Go through the entries below and print, exactly, the lines starting at the one with "Task: Click the Primary style row" and ending at the one with "Task: Click the Reject cookies toggle button", keeping both ends and no others.

--------------------------------------------------

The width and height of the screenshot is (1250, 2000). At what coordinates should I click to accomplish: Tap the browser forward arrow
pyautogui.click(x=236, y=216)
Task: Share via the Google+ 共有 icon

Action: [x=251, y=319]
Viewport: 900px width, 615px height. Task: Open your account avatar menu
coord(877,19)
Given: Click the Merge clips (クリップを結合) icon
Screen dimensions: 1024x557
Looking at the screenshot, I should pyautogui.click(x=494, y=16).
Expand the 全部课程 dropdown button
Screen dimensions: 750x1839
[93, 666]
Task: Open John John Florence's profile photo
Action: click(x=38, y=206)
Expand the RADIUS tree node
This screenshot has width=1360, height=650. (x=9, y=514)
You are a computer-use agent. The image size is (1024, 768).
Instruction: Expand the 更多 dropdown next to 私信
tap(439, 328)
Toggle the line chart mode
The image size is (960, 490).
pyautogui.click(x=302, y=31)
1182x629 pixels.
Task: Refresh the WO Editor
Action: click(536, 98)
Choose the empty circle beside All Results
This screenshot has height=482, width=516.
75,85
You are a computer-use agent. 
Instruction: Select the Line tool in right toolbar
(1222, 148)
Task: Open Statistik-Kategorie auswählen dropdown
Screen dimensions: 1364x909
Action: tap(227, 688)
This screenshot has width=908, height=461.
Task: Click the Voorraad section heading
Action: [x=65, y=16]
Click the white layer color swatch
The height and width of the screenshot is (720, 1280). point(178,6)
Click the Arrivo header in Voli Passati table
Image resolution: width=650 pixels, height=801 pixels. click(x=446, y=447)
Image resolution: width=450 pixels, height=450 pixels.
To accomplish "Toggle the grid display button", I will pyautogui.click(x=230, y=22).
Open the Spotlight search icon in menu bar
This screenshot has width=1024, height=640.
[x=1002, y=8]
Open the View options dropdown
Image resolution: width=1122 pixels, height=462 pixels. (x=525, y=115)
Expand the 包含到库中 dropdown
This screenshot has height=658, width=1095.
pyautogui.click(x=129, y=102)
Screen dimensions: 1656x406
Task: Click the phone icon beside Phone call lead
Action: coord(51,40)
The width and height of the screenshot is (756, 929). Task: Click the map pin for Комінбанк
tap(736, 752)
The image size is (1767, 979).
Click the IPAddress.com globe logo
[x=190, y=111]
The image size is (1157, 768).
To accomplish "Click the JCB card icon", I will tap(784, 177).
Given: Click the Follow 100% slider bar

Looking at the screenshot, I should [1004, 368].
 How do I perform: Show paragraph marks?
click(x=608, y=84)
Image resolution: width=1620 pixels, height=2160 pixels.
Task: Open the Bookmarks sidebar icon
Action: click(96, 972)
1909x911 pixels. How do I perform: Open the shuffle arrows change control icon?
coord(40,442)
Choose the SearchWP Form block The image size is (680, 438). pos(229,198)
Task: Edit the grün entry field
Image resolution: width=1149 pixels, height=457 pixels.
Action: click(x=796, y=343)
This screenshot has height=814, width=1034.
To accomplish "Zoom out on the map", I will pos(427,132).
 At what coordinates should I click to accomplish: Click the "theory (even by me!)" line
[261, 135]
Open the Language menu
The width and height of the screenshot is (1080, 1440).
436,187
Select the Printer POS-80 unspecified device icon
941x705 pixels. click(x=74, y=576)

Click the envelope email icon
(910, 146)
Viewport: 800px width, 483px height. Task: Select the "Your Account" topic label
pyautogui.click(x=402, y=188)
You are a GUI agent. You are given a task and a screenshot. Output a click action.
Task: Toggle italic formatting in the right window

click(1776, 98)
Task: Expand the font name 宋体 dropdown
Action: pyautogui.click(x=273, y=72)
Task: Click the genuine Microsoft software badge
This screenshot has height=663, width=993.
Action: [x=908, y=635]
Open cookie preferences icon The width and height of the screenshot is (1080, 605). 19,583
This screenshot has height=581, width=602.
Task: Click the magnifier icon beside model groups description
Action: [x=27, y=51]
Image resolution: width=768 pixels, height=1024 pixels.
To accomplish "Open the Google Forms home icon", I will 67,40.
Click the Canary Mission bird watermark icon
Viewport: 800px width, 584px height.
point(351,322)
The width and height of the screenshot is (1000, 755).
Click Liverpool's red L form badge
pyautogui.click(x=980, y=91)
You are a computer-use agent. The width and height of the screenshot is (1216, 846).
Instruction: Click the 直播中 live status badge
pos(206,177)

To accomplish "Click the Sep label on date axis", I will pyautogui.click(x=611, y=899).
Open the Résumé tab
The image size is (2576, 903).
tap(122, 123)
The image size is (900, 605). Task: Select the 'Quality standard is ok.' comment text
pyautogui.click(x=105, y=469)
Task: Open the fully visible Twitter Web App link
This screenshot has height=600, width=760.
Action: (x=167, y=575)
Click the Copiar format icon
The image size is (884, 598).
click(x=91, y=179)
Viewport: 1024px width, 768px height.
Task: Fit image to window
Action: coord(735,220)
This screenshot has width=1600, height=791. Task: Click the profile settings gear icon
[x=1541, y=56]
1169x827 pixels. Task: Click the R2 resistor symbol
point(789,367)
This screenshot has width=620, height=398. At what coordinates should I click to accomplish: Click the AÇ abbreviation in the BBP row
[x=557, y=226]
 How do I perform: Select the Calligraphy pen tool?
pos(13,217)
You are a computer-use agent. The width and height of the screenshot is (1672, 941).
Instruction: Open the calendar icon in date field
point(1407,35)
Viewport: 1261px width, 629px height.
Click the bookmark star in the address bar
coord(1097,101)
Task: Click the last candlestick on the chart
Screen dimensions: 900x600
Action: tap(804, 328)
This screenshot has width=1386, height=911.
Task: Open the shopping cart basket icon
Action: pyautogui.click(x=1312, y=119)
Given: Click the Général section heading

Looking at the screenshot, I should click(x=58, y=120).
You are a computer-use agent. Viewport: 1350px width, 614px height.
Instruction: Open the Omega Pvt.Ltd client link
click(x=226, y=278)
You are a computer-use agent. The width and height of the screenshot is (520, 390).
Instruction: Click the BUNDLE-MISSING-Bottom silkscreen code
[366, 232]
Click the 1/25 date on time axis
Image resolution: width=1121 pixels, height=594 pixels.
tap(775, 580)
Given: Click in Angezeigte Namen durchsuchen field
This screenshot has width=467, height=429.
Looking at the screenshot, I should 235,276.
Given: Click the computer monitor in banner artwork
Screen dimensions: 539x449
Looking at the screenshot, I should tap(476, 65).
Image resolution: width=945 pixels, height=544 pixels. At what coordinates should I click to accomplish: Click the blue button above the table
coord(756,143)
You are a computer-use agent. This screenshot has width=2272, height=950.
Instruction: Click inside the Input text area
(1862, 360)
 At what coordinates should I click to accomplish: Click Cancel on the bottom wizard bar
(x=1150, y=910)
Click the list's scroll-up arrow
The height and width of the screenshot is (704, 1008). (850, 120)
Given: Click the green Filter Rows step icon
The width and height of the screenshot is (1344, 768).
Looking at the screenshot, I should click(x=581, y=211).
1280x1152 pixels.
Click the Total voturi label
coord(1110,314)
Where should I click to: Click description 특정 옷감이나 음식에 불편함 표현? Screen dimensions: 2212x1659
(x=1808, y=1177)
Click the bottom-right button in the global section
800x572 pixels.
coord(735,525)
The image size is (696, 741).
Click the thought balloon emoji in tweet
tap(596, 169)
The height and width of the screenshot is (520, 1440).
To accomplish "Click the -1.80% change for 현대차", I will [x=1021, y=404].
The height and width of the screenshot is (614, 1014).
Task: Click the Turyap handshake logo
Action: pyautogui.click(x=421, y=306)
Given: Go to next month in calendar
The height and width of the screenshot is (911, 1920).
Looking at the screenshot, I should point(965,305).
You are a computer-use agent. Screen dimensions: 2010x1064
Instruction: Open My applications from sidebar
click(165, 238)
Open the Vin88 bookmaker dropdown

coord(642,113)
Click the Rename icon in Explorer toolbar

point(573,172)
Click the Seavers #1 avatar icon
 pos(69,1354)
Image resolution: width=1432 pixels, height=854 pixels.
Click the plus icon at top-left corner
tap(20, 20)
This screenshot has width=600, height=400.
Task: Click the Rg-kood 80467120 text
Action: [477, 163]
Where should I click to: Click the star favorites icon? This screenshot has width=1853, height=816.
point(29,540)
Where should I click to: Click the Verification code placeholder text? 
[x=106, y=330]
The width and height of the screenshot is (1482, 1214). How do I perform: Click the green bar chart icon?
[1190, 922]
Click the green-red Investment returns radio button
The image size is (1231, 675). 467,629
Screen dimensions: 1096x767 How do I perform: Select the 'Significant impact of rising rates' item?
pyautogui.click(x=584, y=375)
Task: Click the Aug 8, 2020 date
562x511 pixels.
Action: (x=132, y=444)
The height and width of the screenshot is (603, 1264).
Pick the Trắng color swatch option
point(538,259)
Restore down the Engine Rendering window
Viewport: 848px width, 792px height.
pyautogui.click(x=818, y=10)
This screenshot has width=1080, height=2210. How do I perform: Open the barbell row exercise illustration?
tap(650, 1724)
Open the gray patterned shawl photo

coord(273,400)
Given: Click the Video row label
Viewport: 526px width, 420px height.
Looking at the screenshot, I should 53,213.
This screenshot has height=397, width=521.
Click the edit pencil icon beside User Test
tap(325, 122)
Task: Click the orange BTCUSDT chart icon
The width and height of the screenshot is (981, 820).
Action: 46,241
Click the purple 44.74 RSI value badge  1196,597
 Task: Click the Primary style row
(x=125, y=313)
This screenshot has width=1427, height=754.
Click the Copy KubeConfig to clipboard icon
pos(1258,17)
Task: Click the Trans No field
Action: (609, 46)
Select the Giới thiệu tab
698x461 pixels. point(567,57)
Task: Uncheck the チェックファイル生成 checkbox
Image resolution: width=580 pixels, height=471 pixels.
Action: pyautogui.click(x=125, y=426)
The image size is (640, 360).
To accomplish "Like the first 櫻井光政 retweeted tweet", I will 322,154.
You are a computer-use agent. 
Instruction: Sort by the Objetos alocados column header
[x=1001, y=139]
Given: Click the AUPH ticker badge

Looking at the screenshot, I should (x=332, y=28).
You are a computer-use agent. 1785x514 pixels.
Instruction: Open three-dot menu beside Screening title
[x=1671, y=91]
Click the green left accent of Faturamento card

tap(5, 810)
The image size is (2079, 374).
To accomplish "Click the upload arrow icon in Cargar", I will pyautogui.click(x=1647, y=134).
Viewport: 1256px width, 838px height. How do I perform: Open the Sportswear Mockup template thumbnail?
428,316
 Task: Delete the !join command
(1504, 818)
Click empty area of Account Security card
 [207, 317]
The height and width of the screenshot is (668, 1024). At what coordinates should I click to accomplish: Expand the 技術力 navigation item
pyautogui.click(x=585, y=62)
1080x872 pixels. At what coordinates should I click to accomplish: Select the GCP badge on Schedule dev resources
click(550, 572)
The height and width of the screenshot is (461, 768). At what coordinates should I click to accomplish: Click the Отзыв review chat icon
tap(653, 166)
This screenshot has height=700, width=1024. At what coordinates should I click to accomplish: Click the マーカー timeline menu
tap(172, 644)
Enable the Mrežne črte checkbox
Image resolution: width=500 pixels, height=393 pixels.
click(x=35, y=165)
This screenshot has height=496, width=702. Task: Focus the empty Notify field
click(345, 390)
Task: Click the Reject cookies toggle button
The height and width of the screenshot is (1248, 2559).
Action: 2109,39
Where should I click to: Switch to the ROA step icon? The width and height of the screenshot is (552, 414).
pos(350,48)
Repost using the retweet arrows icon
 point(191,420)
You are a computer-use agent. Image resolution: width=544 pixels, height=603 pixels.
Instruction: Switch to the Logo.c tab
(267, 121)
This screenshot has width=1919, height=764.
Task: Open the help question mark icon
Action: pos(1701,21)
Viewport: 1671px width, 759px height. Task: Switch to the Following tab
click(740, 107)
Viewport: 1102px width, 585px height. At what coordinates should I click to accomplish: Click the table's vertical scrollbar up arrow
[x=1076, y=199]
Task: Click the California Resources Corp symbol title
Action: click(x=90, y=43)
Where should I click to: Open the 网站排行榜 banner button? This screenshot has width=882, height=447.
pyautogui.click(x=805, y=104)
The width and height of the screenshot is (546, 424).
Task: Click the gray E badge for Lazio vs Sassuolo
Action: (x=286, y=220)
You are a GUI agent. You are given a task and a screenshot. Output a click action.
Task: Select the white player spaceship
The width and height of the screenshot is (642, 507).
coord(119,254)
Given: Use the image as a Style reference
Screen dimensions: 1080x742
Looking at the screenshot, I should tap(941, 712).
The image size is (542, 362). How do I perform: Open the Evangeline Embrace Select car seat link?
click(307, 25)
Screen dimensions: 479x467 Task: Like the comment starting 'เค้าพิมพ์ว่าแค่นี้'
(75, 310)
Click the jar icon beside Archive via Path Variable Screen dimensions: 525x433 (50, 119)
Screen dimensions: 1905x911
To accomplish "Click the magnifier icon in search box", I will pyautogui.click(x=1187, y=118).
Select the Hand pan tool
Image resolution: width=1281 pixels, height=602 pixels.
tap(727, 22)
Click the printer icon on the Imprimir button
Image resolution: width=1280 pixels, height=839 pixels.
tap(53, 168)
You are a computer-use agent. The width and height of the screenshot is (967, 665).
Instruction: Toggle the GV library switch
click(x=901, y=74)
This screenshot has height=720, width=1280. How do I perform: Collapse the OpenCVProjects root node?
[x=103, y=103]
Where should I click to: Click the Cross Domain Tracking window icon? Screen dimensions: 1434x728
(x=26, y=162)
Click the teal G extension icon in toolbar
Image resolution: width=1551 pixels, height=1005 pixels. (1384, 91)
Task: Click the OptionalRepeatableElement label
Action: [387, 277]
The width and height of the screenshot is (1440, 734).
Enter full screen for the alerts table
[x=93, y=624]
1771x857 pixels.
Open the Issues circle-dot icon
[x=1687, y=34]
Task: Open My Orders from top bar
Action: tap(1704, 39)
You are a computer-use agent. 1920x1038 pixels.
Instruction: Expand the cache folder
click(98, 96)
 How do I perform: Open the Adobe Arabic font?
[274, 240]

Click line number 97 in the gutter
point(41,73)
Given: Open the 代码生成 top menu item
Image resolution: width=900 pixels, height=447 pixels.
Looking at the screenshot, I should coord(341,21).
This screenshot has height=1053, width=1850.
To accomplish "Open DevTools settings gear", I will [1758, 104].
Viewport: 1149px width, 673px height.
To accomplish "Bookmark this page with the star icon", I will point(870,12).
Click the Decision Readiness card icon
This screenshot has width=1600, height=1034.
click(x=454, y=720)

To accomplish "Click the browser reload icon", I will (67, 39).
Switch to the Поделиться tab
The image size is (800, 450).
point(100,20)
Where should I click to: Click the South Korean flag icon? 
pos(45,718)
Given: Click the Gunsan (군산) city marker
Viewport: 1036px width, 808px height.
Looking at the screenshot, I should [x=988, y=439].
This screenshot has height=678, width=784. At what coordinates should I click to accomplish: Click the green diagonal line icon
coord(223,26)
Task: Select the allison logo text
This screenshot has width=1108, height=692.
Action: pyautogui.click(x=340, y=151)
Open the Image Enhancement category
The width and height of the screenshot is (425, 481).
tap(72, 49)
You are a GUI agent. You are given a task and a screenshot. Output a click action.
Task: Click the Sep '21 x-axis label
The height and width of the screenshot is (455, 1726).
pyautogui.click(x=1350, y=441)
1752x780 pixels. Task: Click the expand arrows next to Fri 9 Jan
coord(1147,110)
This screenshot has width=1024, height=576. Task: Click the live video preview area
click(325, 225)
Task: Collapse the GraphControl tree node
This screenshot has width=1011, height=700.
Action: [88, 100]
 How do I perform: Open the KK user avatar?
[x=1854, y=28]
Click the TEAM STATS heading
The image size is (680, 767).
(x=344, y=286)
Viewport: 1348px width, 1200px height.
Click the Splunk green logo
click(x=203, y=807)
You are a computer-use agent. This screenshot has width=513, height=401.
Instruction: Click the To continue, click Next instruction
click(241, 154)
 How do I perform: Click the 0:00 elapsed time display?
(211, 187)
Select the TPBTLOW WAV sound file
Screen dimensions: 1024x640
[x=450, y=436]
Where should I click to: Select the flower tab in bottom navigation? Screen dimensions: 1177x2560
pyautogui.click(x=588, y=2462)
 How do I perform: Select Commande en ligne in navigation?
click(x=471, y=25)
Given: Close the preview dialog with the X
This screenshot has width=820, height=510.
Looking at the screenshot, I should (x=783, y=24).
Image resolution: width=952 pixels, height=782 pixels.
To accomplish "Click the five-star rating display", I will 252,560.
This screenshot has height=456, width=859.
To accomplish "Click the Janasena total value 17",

--------------------------------------------------

EXPECTED ANSWER:
 Task: Click the Primary style row
(x=125, y=313)
This screenshot has width=1427, height=754.
Click the Copy KubeConfig to clipboard icon
pos(1258,17)
Task: Click the Trans No field
Action: (609, 46)
Select the Giới thiệu tab
698x461 pixels. point(567,57)
Task: Uncheck the チェックファイル生成 checkbox
Image resolution: width=580 pixels, height=471 pixels.
Action: pyautogui.click(x=125, y=426)
The image size is (640, 360).
To accomplish "Like the first 櫻井光政 retweeted tweet", I will 322,154.
You are a computer-use agent. 
Instruction: Sort by the Objetos alocados column header
[x=1001, y=139]
Given: Click the AUPH ticker badge

Looking at the screenshot, I should (x=332, y=28).
You are a computer-use agent. 1785x514 pixels.
Instruction: Open three-dot menu beside Screening title
[x=1671, y=91]
Click the green left accent of Faturamento card

tap(5, 810)
The image size is (2079, 374).
To accomplish "Click the upload arrow icon in Cargar", I will pyautogui.click(x=1647, y=134).
Viewport: 1256px width, 838px height. How do I perform: Open the Sportswear Mockup template thumbnail?
428,316
 Task: Delete the !join command
(1504, 818)
Click empty area of Account Security card
 [207, 317]
The height and width of the screenshot is (668, 1024). At what coordinates should I click to accomplish: Expand the 技術力 navigation item
pyautogui.click(x=585, y=62)
1080x872 pixels. At what coordinates should I click to accomplish: Select the GCP badge on Schedule dev resources
click(550, 572)
The height and width of the screenshot is (461, 768). At what coordinates should I click to accomplish: Click the Отзыв review chat icon
tap(653, 166)
This screenshot has height=700, width=1024. At what coordinates should I click to accomplish: Click the マーカー timeline menu
tap(172, 644)
Enable the Mrežne črte checkbox
Image resolution: width=500 pixels, height=393 pixels.
click(x=35, y=165)
This screenshot has height=496, width=702. Task: Focus the empty Notify field
click(345, 390)
Task: Click the Reject cookies toggle button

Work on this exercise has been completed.